Yes, it was a terrible time. Indeed, as you look through the history of it, the one thing we did brilliantly was withdraw and we withdrew without losing a single soldier, quite brilliantly.

You are a journalist. You know there was a great part played in ending this battle by a journalist and that was Rupert Murdoch 's father. He was sent from Australia to report on what was happening to Australians in the field of battle. What he saw when he got there appalled him: supplies not organised, people demoralised, no proper medical attention for those who were wounded in spite of what we had learned years earlier from Florence Nightingale, totally demoralised, no confidence in their generals, in their officers.

He came back to London. He got all of this information on condition that he did not write it without agreement but he put himself under military discipline and he realised, therefore, that he had got one thing that no-one could take away from him if you do that—the right of every person under military discipline to write to his MP. His MP was the Australian Prime Minister and he wrote everything to him of what he had seen but also in London, he went to have lunch with Geoffrey Dawson, then Editor of “The Times” and told him exactly what he had seen, so deeply concerned was he. [end p3]

Dawson immediately got in contact with the Cabinet Office and then said to young Murdoch: “Would you go and say all of this to Prime Minister Asquith and would you also say it to the War Cabinet?” He did.
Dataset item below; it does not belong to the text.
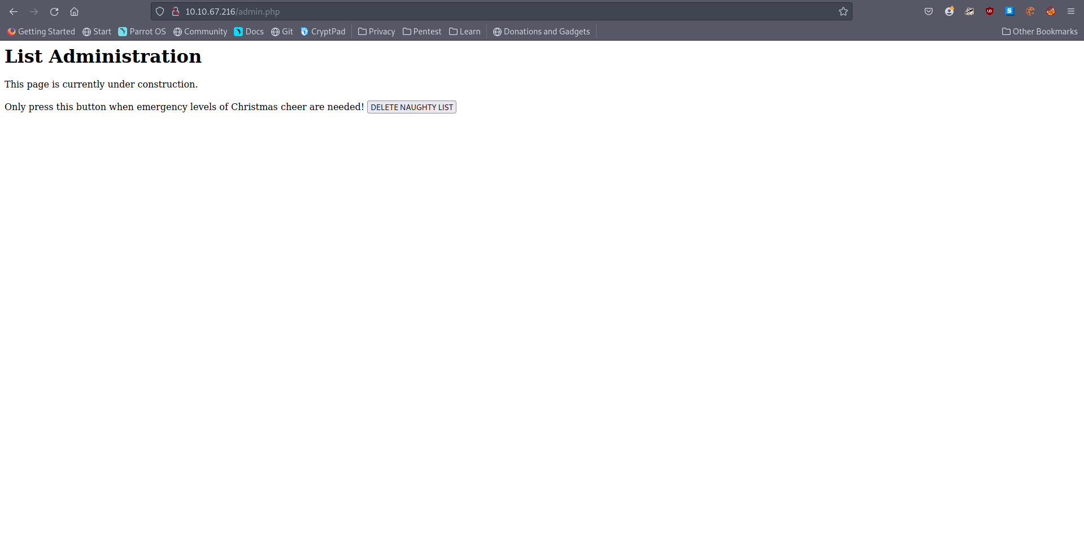The width and height of the screenshot is (1084, 538).
Task: Focus the URL address bar
Action: [508, 11]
It was as a consequence of that, that they withdrew. It was a case where a journalist had a fundamental role to play in a withdrawal and in saving many lives.

Interviewer

Finally, in reading the accounts of the campaign, are you reminded at all of the kind of hostile territory, the distance from home and the difficulties faced by troops in the Falklands?

Prime Minister

Yes, indeed! When we sent the task force to the Falklands, we were very conscious of the eight thousand miles that separated us, the preparations that the Argentinians had been making on the Falkland Islands and we knew that in the end we had one thing to rely on—sheer professionalism and all of the lessons we had learned from previous battles and also the lesson that we simply must get whatever supplies they need and get them there in time and that no battle decision must ever be held up because the politicians had not given the right orders to get the equipment there. You know the result. I think we had learned all the lessons of Gallipoli.